Si potrebbe forse giungere al paradosso per cui un soggetto tossicodipendente che commette il reato di guida in stato di ebbrezza con annesso incidente stradale, possa (alla luce del comma 5 ter dell’articolo 73 D.P.R. 309/90), in luogo della sospensione condizionale della pena, essere condannato al lavoro di pubblica utilità; mentre il “beneficio” del lavoro di pubblica utilità rimarrebbe sostanzialmente precluso al soggetto non tossicodipendente, a causa dello sbarramento del comma 9 bis dell’articolo 186 C.d.S.…
Anche alla luce di tali innovazioni normative non appare fuori luogo sostenere che la barriera del comma 9 bis dell’articolo 186 C.d.S. e quella del comma 8 bis dell’articolo 187 C.d.S. possano essere mitigate.

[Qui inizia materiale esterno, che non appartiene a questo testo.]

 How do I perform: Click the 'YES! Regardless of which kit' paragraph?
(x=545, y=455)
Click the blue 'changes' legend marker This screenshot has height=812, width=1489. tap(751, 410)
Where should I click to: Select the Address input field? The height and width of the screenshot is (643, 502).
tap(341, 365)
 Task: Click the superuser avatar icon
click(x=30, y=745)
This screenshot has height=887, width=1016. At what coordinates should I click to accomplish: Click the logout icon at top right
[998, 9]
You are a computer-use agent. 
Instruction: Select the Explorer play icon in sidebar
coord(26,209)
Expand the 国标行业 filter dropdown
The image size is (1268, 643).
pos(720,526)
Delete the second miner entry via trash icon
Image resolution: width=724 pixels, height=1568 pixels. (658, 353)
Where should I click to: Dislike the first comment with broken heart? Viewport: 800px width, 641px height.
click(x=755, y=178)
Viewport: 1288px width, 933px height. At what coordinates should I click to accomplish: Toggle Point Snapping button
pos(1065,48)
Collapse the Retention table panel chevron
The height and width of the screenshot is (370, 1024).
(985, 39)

Compito, quest’ultimo, da demandare al giudice (segnalo il provvedimento del Giudice Dott.ssa Cameran, che sul punto, in data 02.10.2012, aveva così ragionato: « L’interpretazione della riserva “al di fuori dei casi previsti dal comma 2 bis del presente articolo”, presente all’inizio del comma 9 bis della stessa norma, poi, deve essere effettuata con riferimento al principio della responsabilità personale del soggetto e non nel senso di una responsabilità oggettiva. Ritenere che “il caso descritto dal comma 2 bis” sia l’accadimento del sinistro stradale in sé considerato, infatti, renderebbe la norma, da una parte particolarmente punitiva (si ricordi che la possibilità di accedere al lavoro di pubblica utilità è prevista anche per le ipotesi meno gravi dell’articolo 186 comma 2 lettere A e B Codice della Strada, dall’altra illogica, perché si tratterebbero nello stesso modo eventi di gravità del tutto diversa (quali una fuoriuscita autonoma dalla sede stradale e un disastro autostradale con numerose vittime), prescindendo del tutto dalla valutazione complessiva della colpa e personalità del soggetto, il quale, appunto, può avere per colpa provocato un incidente, ma al quale possono essere riconosciuti altri “meriti” che bilanciano la valutazione complessiva della gravità del fatto»), oppure alla Corte Costituzionale, al fine di ancorare, in concreto, il diniego al lavoro di pubblica utilità ai soli incidenti stradali con danni alle persone o con gravi e rilevanti danni materiali o disagi alla circolazione stradale e di rispettare il principio di cui all’articolo 3 della Costituzione.